### Assignment
From the line with "Konfiguratu cookieak (1000, 2207)" through the line with "Telepizza (610, 2293)", inclusive, return each line of the data below exactly and leave the rest out.

┌─ Exercise materials

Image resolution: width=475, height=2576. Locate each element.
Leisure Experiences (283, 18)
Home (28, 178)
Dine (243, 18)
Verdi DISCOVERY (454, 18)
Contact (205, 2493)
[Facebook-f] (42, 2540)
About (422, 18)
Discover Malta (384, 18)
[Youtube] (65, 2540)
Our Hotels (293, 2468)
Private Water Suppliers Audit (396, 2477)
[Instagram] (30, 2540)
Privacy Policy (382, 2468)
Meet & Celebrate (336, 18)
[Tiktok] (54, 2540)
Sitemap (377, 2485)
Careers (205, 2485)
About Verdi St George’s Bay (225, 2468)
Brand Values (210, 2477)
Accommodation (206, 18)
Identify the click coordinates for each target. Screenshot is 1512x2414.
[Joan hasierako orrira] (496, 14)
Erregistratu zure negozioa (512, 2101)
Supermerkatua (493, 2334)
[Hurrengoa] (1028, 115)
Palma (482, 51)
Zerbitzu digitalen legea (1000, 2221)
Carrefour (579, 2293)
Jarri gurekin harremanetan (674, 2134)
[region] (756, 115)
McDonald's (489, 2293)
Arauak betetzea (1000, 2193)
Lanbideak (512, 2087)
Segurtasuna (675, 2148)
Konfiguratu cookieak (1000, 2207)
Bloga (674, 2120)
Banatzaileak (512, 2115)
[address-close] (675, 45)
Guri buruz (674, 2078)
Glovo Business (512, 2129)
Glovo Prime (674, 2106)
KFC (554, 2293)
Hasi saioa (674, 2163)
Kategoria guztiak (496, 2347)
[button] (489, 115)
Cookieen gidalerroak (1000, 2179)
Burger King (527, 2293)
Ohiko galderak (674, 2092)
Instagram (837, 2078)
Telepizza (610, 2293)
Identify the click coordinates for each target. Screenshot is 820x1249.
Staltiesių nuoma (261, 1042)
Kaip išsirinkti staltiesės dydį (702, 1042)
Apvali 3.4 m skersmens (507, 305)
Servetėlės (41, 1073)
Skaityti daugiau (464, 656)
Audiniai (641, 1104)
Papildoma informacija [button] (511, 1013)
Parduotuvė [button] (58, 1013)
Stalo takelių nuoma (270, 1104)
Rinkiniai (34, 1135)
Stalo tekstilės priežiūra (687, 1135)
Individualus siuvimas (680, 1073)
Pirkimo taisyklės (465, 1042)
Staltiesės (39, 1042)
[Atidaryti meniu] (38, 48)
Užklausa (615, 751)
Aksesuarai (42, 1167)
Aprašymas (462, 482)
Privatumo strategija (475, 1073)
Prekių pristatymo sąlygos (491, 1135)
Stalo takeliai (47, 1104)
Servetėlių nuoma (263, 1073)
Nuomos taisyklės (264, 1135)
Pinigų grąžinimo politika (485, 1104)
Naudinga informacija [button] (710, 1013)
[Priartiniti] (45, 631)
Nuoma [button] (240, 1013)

└─

### Expected answer
Konfiguratu cookieak (1000, 2207)
Bloga (674, 2120)
Banatzaileak (512, 2115)
[address-close] (675, 45)
Guri buruz (674, 2078)
Glovo Business (512, 2129)
Glovo Prime (674, 2106)
KFC (554, 2293)
Hasi saioa (674, 2163)
Kategoria guztiak (496, 2347)
[button] (489, 115)
Cookieen gidalerroak (1000, 2179)
Burger King (527, 2293)
Ohiko galderak (674, 2092)
Instagram (837, 2078)
Telepizza (610, 2293)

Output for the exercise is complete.